Impactos ambientais e económicos em causa
A plataforma ambiental alerta para os potenciais efeitos negativos da infraestrutura, defendendo que “a construção da central de dessalinização terá elevados custos para todo o ecossistema marinho, incluindo a degradação de habitats e a perda de biodiversidade”.
Segundo a PAS, este impacto poderá refletir-se também em atividades económicas da região, nomeadamente no turismo e na pesca. Acrescenta ainda que “a produção anual de cerca de 6% do volume de água consumida na região não justifica um tal investimento, tendo em conta o impacto associado numa zona privilegiada da costa algarvia”.
Governo acusado de incoerência na gestão da água
A PAS critica igualmente decisões recentes do Governo, nomeadamente o levantamento de restrições ao licenciamento de novos furos, apesar de existirem aquíferos em situação crítica, de acordo com dados oficiais.
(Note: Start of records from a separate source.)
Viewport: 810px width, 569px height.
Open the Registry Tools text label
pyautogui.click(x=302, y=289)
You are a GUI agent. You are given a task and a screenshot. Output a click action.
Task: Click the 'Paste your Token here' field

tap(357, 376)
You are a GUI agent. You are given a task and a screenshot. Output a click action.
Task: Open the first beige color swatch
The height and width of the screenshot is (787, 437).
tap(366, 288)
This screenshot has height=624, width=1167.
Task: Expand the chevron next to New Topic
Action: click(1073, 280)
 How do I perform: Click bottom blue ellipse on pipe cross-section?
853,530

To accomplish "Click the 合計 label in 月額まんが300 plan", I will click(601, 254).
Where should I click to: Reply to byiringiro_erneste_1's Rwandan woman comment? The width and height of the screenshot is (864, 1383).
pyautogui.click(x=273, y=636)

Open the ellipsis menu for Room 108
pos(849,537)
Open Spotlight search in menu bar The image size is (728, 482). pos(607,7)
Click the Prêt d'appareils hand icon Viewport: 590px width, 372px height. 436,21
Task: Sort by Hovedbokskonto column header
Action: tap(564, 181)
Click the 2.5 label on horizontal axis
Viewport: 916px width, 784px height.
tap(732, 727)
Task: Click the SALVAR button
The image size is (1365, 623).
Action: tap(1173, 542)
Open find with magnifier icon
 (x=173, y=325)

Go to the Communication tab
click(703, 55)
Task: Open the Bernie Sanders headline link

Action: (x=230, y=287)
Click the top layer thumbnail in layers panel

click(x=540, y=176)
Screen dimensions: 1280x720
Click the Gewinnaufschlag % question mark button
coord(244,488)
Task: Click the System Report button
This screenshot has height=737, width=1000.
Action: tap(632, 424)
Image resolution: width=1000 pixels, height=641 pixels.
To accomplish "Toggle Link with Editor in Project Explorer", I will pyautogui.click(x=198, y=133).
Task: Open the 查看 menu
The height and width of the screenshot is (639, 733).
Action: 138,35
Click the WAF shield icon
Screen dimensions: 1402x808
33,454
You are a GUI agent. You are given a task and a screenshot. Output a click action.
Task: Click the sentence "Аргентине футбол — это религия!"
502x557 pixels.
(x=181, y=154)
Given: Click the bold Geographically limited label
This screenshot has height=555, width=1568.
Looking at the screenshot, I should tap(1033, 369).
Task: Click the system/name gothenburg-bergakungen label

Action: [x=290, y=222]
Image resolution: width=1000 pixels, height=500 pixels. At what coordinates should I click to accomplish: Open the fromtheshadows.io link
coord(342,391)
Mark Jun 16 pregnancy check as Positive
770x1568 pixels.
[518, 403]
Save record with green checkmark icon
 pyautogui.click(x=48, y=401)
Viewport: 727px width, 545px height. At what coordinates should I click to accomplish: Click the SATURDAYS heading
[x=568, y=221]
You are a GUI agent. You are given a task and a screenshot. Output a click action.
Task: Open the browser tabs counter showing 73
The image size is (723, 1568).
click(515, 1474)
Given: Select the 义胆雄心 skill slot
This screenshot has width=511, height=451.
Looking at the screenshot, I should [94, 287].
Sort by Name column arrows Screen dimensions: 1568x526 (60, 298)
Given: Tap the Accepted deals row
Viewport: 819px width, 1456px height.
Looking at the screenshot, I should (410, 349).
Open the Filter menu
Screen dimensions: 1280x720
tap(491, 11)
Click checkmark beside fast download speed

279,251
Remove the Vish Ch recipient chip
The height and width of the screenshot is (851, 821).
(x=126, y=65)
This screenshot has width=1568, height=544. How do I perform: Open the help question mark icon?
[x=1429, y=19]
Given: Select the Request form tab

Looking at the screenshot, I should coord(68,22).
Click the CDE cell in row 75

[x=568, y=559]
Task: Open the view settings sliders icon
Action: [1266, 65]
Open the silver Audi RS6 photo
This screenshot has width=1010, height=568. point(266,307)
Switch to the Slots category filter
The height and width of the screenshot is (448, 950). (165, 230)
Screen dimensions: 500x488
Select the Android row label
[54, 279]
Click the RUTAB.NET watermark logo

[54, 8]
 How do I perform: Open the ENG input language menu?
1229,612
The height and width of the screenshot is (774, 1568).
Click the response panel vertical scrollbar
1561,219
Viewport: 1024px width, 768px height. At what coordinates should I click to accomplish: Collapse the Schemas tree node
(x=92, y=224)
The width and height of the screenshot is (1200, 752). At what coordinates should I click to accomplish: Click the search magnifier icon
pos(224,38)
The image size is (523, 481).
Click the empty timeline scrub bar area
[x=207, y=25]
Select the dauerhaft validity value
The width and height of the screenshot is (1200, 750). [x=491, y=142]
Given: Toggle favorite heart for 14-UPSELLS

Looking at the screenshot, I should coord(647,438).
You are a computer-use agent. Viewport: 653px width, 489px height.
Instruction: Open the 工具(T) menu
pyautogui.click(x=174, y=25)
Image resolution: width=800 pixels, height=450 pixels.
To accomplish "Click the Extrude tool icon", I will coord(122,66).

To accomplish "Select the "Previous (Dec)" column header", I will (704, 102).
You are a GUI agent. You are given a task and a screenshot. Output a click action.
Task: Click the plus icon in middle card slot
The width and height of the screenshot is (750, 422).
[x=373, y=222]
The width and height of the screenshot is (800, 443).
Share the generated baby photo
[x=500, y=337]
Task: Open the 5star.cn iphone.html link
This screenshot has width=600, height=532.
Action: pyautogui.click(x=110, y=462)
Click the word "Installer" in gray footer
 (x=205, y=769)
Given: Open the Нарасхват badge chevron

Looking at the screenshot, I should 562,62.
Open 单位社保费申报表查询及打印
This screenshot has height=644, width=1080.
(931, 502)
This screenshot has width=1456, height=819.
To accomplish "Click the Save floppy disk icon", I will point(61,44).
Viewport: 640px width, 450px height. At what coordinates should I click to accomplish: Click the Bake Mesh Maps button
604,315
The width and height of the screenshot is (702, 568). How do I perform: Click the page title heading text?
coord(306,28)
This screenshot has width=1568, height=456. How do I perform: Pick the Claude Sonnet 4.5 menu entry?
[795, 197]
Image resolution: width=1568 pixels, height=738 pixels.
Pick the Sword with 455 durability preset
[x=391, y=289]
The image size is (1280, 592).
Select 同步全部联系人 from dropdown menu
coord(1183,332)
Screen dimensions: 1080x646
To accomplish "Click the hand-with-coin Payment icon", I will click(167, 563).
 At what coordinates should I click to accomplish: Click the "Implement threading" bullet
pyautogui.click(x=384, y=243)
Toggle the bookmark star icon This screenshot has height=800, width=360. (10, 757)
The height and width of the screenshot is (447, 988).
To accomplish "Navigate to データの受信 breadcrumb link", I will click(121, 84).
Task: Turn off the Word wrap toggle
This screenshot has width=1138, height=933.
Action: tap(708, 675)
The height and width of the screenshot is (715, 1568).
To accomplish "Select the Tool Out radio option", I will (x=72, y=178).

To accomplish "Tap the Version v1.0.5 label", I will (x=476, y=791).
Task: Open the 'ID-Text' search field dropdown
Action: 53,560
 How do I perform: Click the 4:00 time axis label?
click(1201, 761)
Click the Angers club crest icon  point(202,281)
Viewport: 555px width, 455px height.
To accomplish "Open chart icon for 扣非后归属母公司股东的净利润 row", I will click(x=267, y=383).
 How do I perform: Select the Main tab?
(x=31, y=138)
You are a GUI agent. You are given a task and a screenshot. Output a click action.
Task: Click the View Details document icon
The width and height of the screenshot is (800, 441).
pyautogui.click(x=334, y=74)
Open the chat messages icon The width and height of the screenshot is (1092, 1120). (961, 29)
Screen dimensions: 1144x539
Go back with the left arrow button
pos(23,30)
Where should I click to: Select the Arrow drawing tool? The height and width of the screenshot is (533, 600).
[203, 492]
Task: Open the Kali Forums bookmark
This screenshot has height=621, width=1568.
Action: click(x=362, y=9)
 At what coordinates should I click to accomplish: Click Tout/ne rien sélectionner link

Para a plataforma, esta opção levanta dúvidas sobre a coerência das políticas públicas, defendendo que é necessário garantir primeiro a recuperação dos sistemas aquíferos antes de avançar com novas captações.
A organização considera ainda “urgente que o Governo apresente uma estratégia integrada, baseada em dados científicos atualizados”, privilegiando a eficiência hídrica, a reutilização da água e a recuperação dos ecossistemas.
Processo judicial suspende obra
De acordo com o enquadramento legal, a providência cautelar tem efeitos imediatos, implicando a suspensão das obras da dessalinizadora após a notificação da Agência Portuguesa do Ambiente e da Águas do Algarve.
A porta-voz da Águas do Algarve, Teresa Fernandes, confirmou que a empresa já foi notificada, referindo que “neste momento estamos a analisar detalhadamente os termos em que assenta a petição inicial remetida ao TAF de Loulé pelo mandatário da referida empresa, de forma que, na qualidade de contrainteressados, possamos deduzir a nossa contestação de uma forma clara e inequívoca, cabendo aos tribunais a decisão sobre esta matéria”.
A Seacliff, por seu lado, afirma que a “Águas do Algarve e a APA terão oportunidade de responder à providência cautelar, bem como pugnar – como certamente farão – pelo interesse público do projeto, tal como o fizeram noutras ocasiões. A esta defesa de um alegado interesse público deste projeto, a Seacliff, obviamente, não deixará de responder”.
A Plataforma Água Sustentável assegura que continuará a acompanhar o desenvolvimento da situação, defendendo soluções que salvaguardem o futuro hídrico da região.